──────── Records supplied ────────

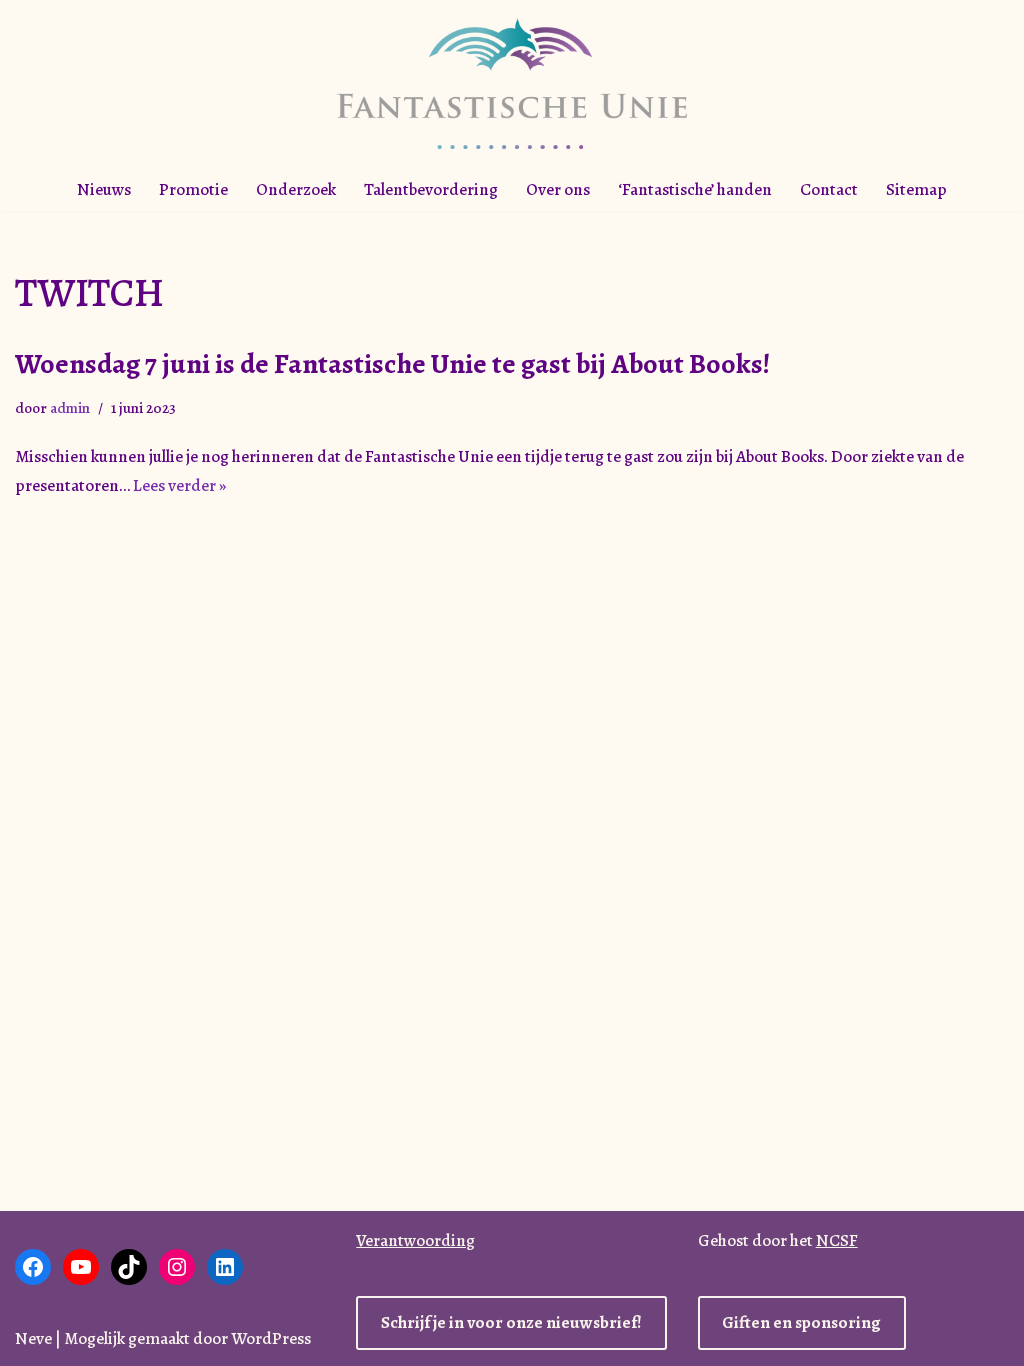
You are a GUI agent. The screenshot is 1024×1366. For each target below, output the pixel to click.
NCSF (837, 1240)
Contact (829, 189)
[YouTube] (81, 1267)
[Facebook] (33, 1267)
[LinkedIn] (225, 1267)
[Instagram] (177, 1267)
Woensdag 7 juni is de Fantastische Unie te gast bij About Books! (392, 364)
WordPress (271, 1338)
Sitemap (916, 189)
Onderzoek (296, 189)
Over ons (558, 189)
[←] (512, 83)
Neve (33, 1338)
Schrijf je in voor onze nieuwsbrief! (511, 1322)
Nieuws (104, 189)
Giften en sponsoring (801, 1322)
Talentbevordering (431, 189)
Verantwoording (415, 1240)
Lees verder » (179, 485)
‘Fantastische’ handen (695, 189)
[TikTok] (129, 1267)
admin (70, 407)
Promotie (193, 189)
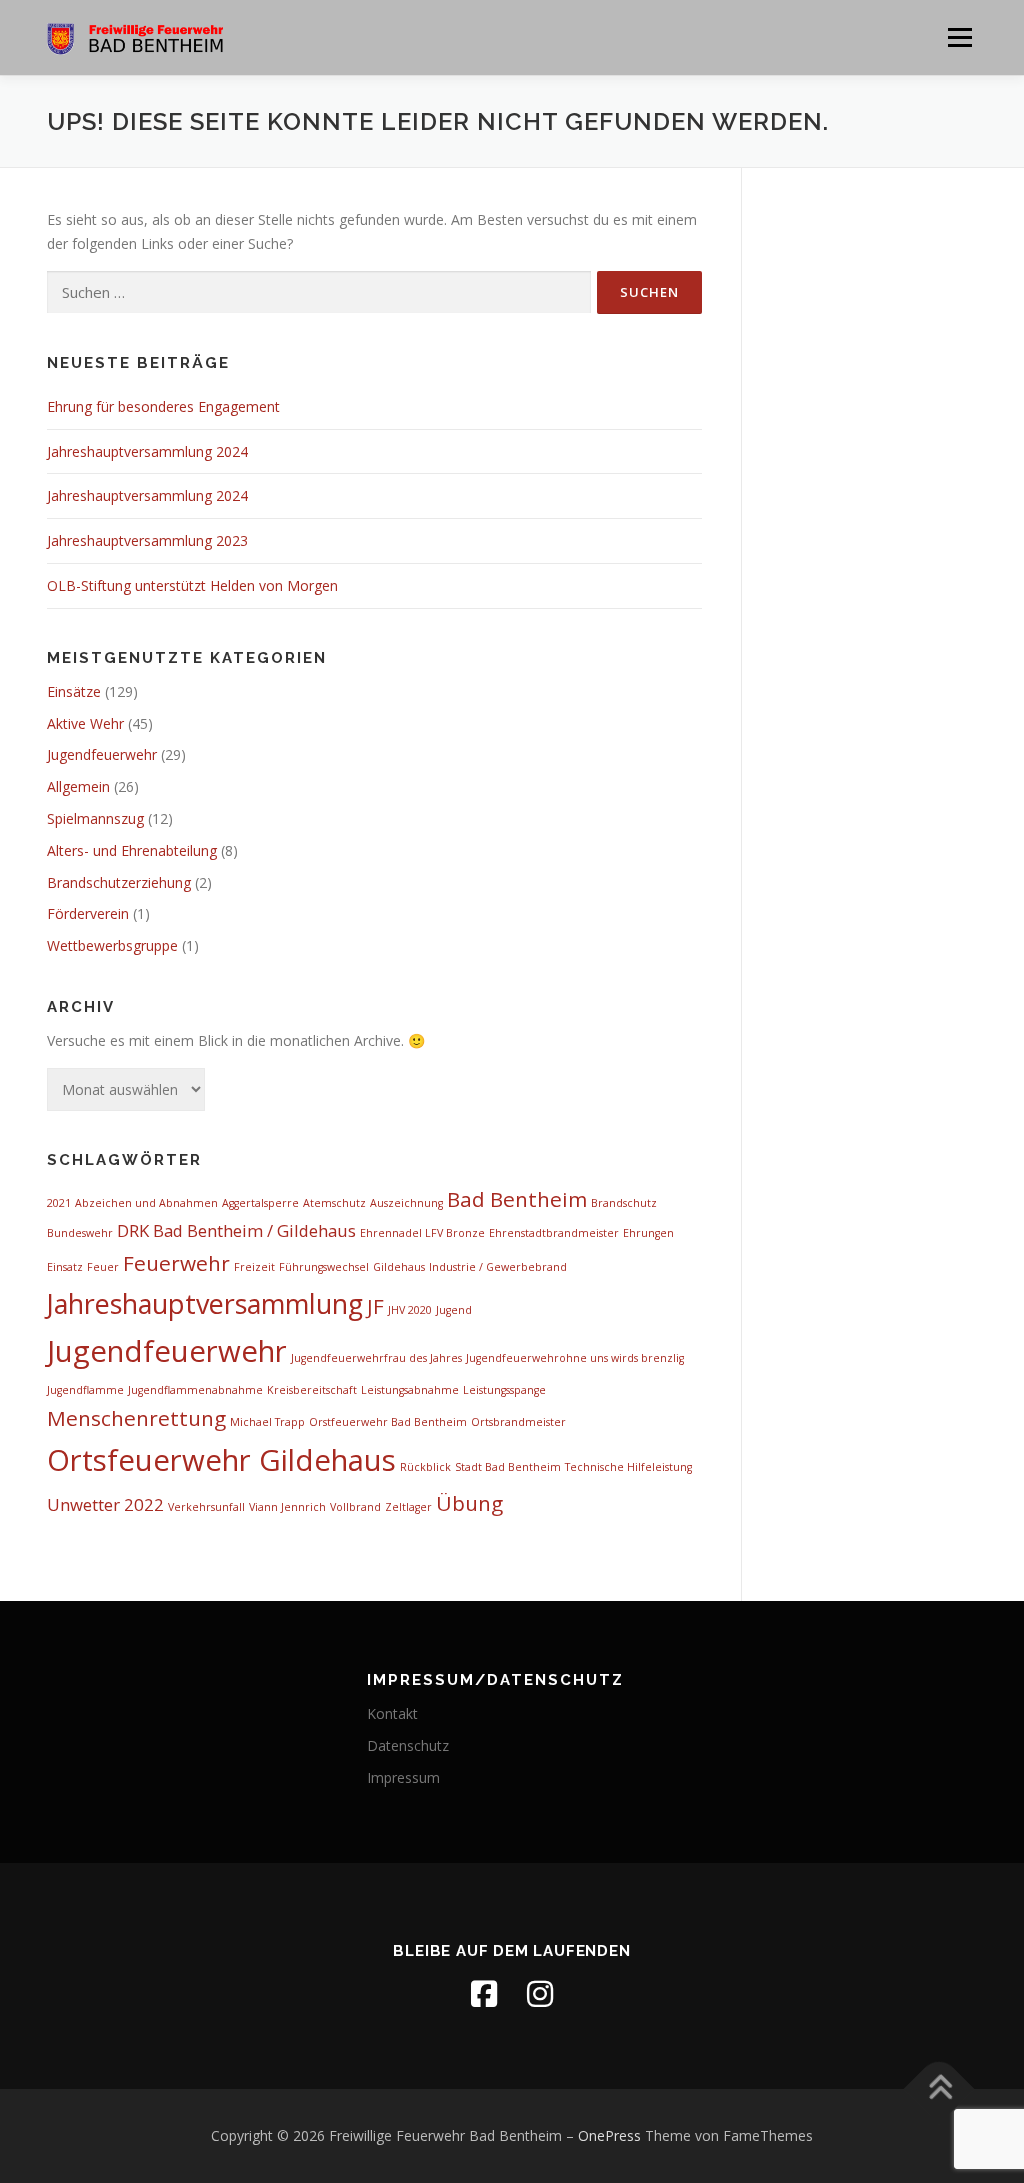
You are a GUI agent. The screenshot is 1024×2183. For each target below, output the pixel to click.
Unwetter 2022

────────

_Exercise goal_:
Every line above from the line with "[Instagram] (177, 1267)" to the line with "handen (695, 189)" is wanted, ends included; write them out exactly and add no other line.

_Response to this exercise_:
[Instagram] (177, 1267)
Woensdag 7 juni is de Fantastische Unie te gast bij About Books! (392, 364)
WordPress (271, 1338)
Sitemap (916, 189)
Onderzoek (296, 189)
Over ons (558, 189)
[←] (512, 83)
Neve (33, 1338)
Schrijf je in voor onze nieuwsbrief! (511, 1322)
Nieuws (104, 189)
Giften en sponsoring (801, 1322)
Talentbevordering (431, 189)
Verantwoording (415, 1240)
Lees verder » (179, 485)
‘Fantastische’ handen (695, 189)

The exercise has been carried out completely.